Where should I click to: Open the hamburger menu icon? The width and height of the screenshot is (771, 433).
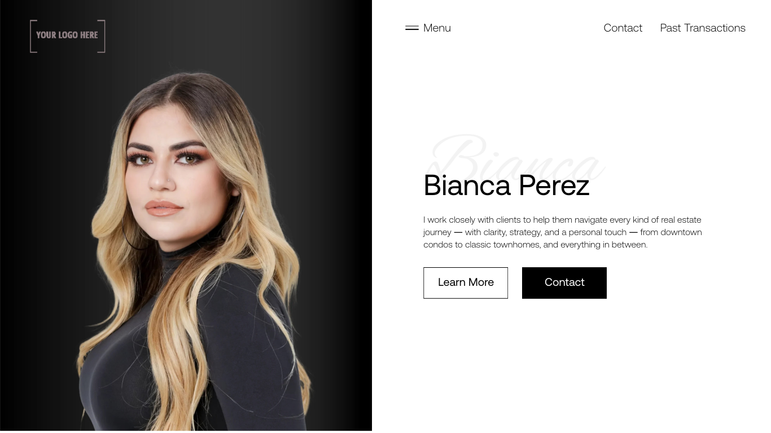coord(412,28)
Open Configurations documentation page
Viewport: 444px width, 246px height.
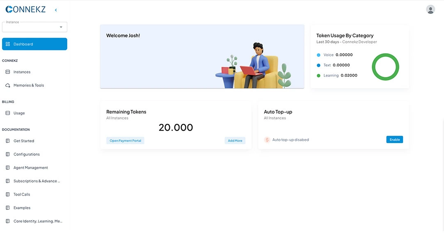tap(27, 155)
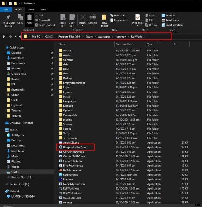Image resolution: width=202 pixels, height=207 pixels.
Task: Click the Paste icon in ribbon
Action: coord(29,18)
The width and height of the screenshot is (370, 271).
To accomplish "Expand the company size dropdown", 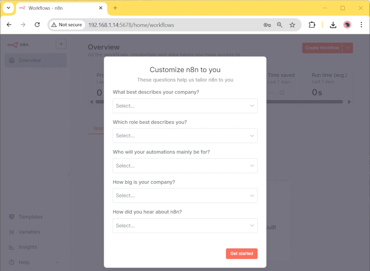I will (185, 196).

---

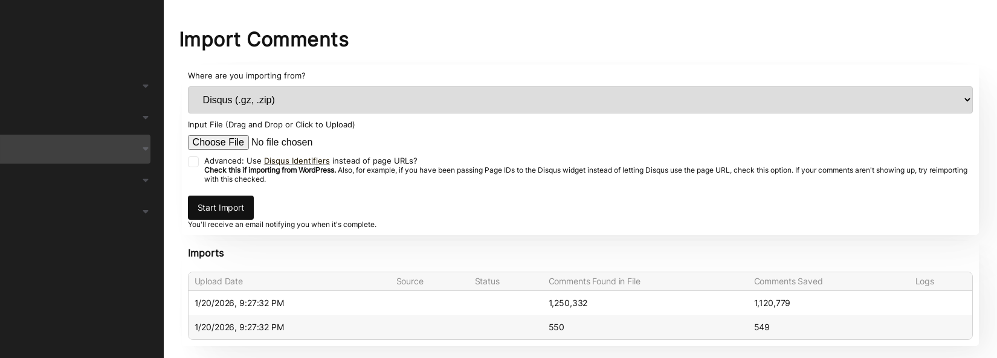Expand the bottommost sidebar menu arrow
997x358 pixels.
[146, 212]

--

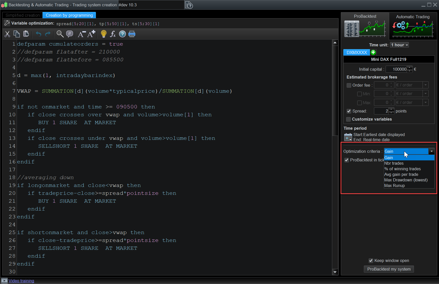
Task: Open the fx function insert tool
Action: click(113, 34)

Task directions: Using the records above, return word for word the lines that begin at the one containing "Where should I" and end at the one containing "Open Configurations documentation page", both of them included and no pictures.

Reply to the exercise:
Where should I click to: Open the hamburger menu icon? The width and height of the screenshot is (771, 433).
coord(412,28)
Open Configurations documentation page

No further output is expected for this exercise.